Tan sólo 200 cruceros contaminan más que 1.000 millones de coches

Transport & Environment evidencia el injusto trato que recibe el sector automovilístico frente al de los cruceros

El coche es el enemigo público número uno en todo esto del cambio climático. Todas las críticas se dirigen hacia ellos, y la ley es tan restrictiva con sus emisiones, que ha obligado al sector a transformarse de manera precipitada hacia la electrificación, con nefastas consecuencias: tanto para el mercado, al descender las ventas; como para el usuario, al reducirse la oferta de los accesibles modelos de combustión.

Pero la realidad es que existen medios de transporte mucho más perjudiciales para el medio ambiente que el automóvil.
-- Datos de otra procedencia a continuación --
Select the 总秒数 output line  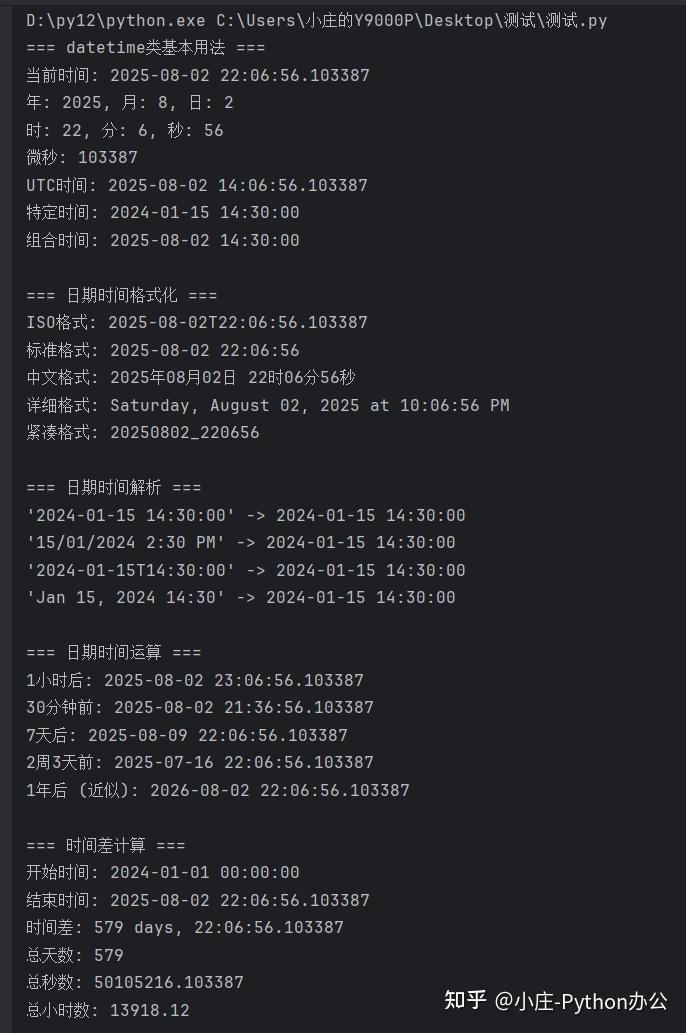tap(135, 982)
Según el último estudio de Transport & Environment, los 218 cruceros europeos emitieron la misma cantidad de óxidos de azufre (SOx) que 1.000 millones de coches. Y todo ello pese A pese al límite máximo de azufre marcado en 2020 por las autoridades, que son claramente más laxas que las que someten al mercado automovilístico.

$!Gran crucero

El Mediterráneo se lleva la peor parte de la contaminación por cruceros, y concretamente Barcelona fue el puerto más contaminado de toda Europa el año pasado, seguido de Civitavecchia, puerto costero al noroeste de Roma, y el puerto ateniense del Pireo. En Barcelona, los cruceros emitieron casi tres veces más SOx que todos los coches de la ciudad juntos. Aún así, los límites de SOx para los coches en Europa son 100 veces más estrictos que los de los barcos.

Según el informe de Transport & Environment, los buques de la compañía MSC Cruceros emitieron casi tanto SOx como todos los vehículos de pasajeros de Europa. Contabilizando todas sus filiales, el grupo Carnival fue el que más contaminó. Por ello, operadores de cruceros como MSC están invirtiendo en gas fósil (GNL) como alternativa más limpia al combustible tradicional. En lo que va de año, más del 40% de los cruceros encargados han sido propulsados por GNL.
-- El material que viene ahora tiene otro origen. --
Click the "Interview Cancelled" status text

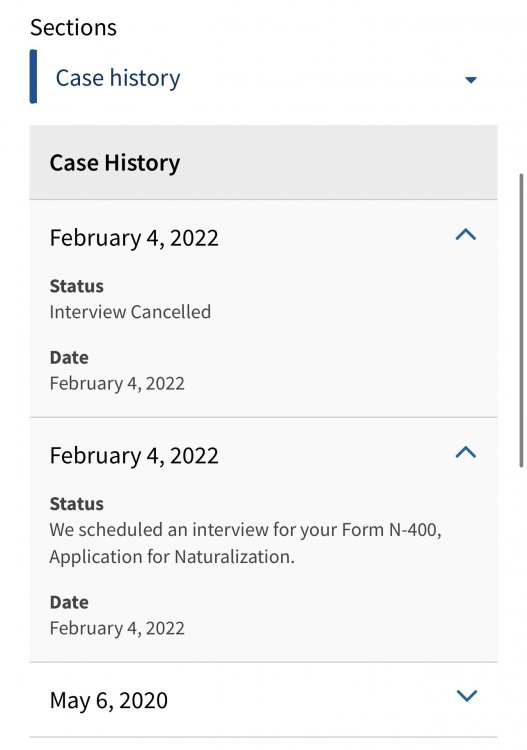pyautogui.click(x=130, y=312)
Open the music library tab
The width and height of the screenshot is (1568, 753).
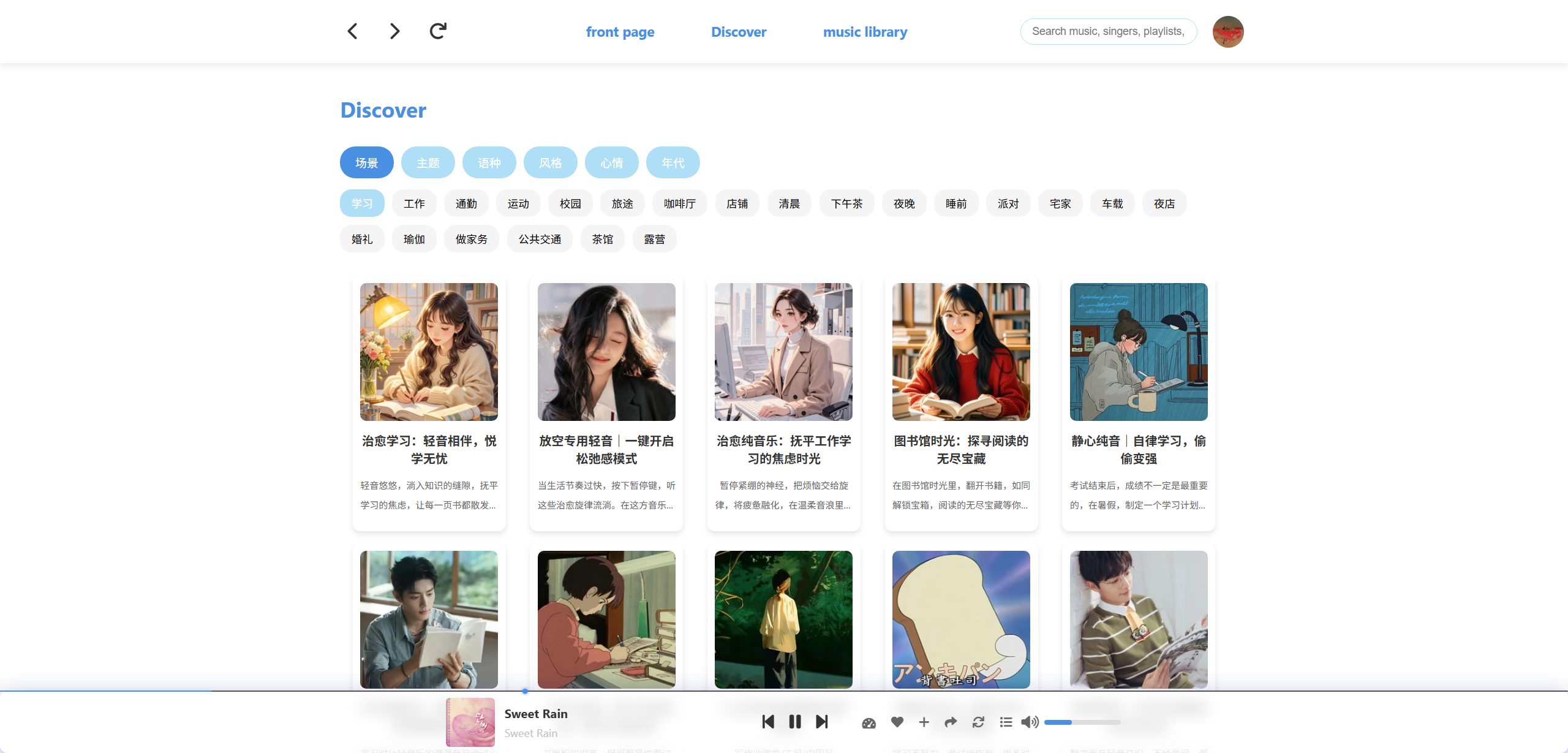tap(865, 32)
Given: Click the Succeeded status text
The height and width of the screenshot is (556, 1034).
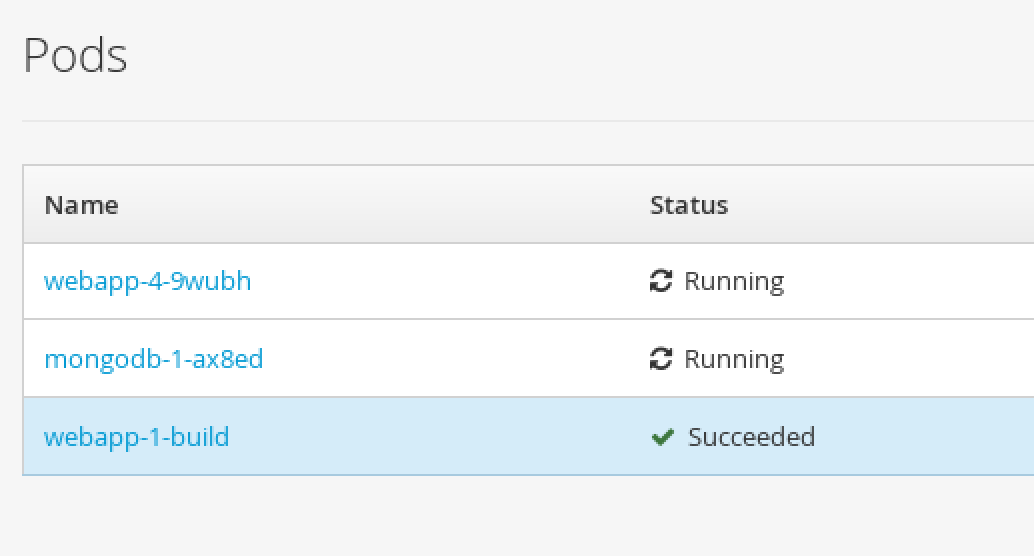Looking at the screenshot, I should 752,437.
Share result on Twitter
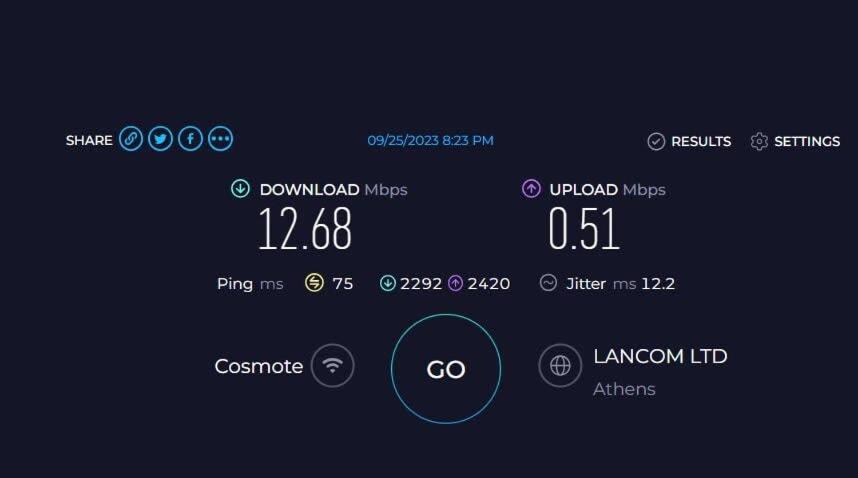 [160, 139]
$!Dos cruceros atracados en el puerto

Una mediad más drástica para reducir las consecuencias medioambientales de los cruceros es la tomada por Venecia, que prohibió atracar a los grandes cruceros en su puerto en 2021. Las emisiones de SOx se redujeron alrededor de un 80 % al año siguiente. De igual modo, Baleares limitó a tres la llegada de cruceros a sus puertos, ya que el puerto de Palma de Mallorca es el cuarto más perjudicado de Europa por los grandes buques turísticos.

Pese a quedar demostrado que los cruceros contaminan mucho más que los coches, resulta complicado acotar este segmento, ya que ofrece grandes beneficios económicos. Sólo en España, durante en el año 2019, los cruceros supusieron una facturación de 6.000 millones de euros, lo que supuso unos 2.800 millones de euros para el PIB nacional. Si hablamos de personas, se contó ese año con 10,6 millones de cruceristas, 50.000 personas empeladas en el sector. Cifras imponentes, pero irrisorias al lado de las del sector automovilístico, que por el contrario es mucho más castigado por las autoridades que pretenden preservar el medio ambiente.